=== Begin Enclosure ===

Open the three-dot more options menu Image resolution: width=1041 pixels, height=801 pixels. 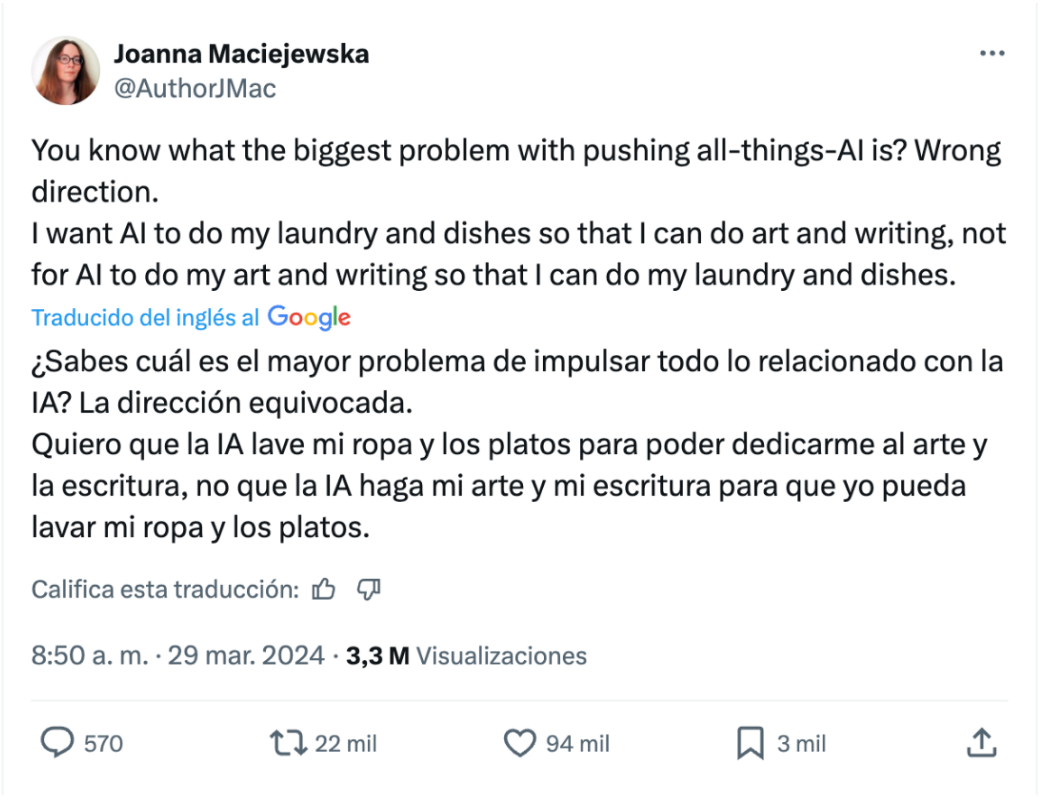[x=991, y=54]
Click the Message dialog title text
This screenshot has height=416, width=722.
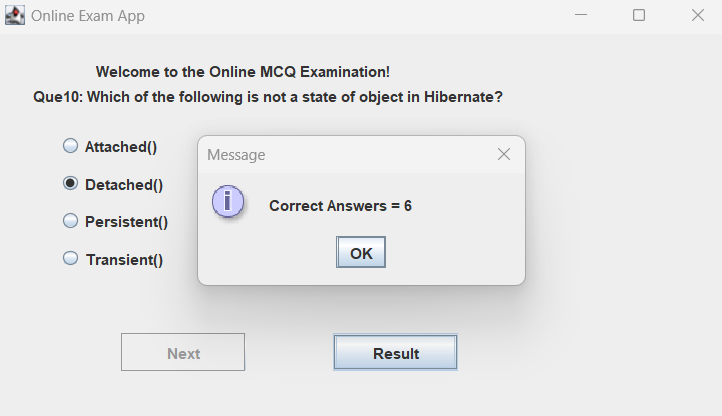[x=236, y=155]
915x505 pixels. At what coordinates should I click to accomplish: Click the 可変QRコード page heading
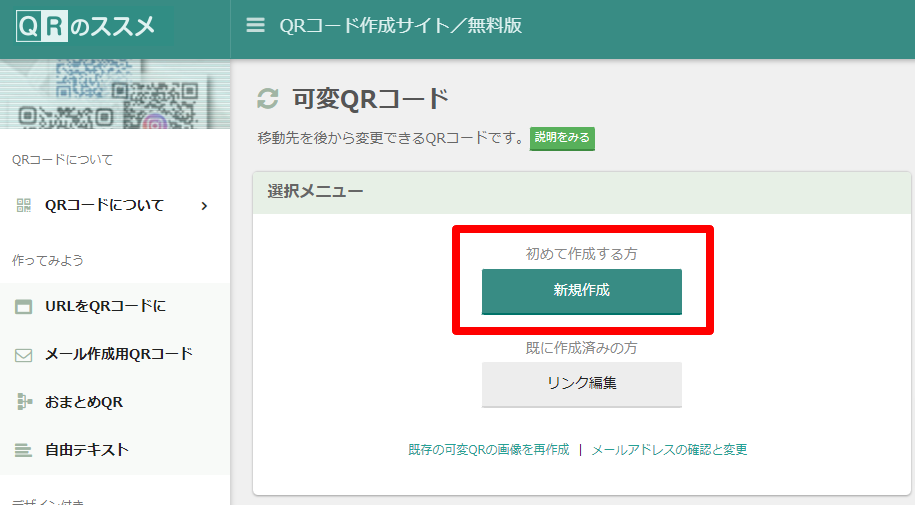point(370,99)
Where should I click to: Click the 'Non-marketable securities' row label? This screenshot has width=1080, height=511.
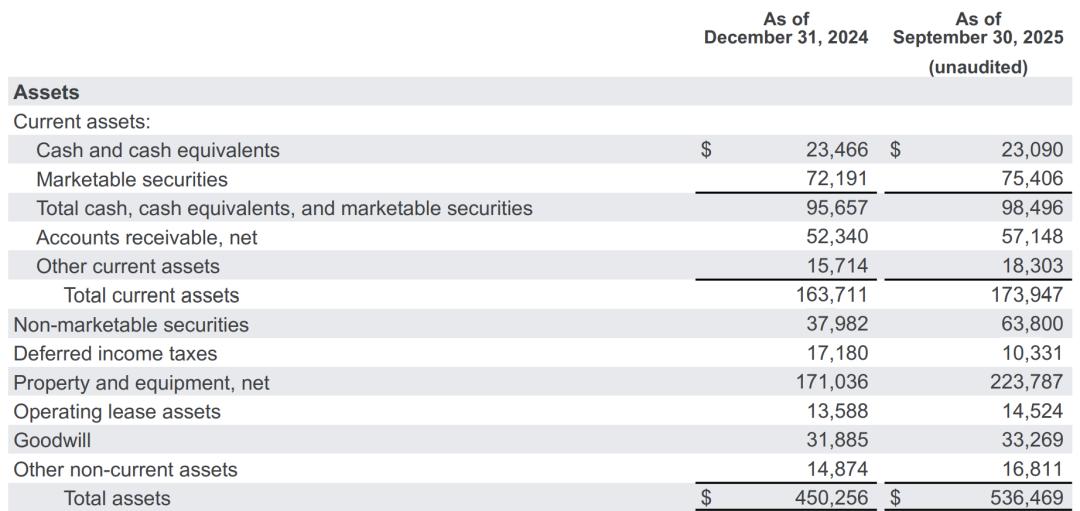pyautogui.click(x=131, y=324)
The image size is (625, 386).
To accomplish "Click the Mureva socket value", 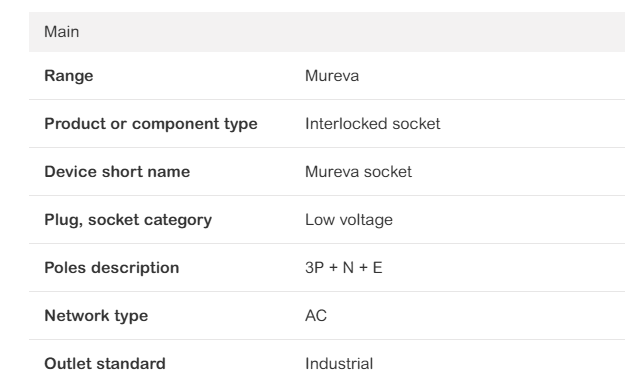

=== End Enclosure ===

=== TASK OBJECTIVE ===
Every line from the one that contains "The image size is (625, 386)." through the end of the records above is to be reproduced exactly; no picture goes in the copy.

=== SOLUTION ===
The image size is (625, 386).
To accomplish "Click the Mureva socket value", 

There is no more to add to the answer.